• **Assignment**:
With the images removed, reproduce each entry below word for word.

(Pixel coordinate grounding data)
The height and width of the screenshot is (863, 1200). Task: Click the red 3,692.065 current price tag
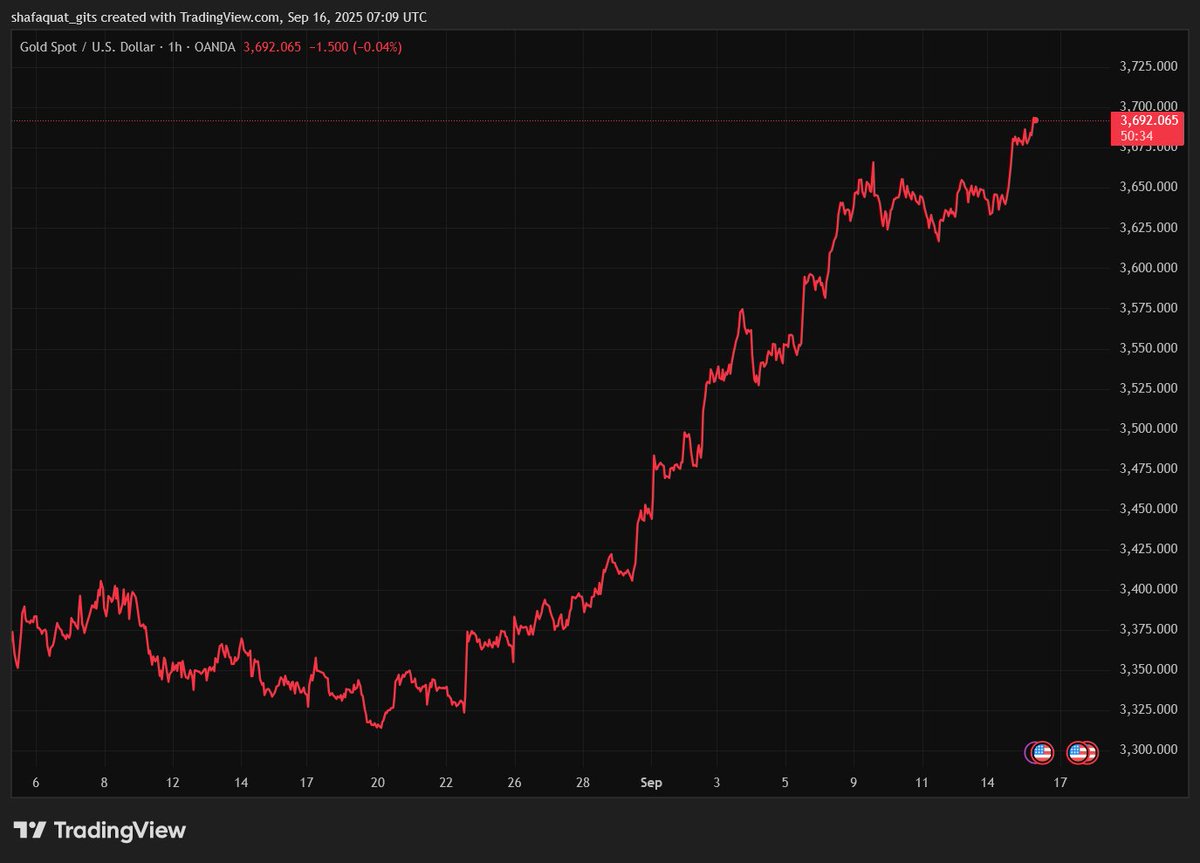click(1150, 120)
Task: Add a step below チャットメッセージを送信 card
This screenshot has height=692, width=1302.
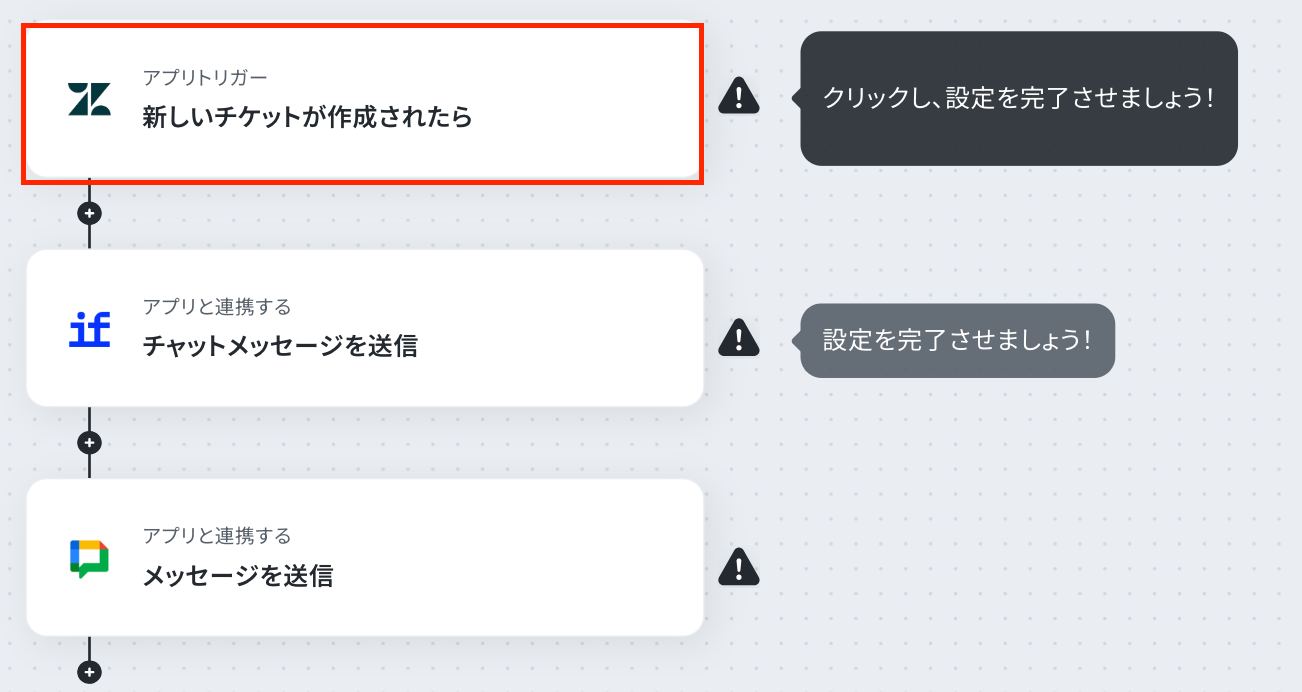Action: 90,442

• **Solution**:
The height and width of the screenshot is (863, 1200). Task: Click the red 3,692.065 current price tag
click(1150, 120)
Task: Add a step below チャットメッセージを送信 card
This screenshot has height=692, width=1302.
Action: 90,442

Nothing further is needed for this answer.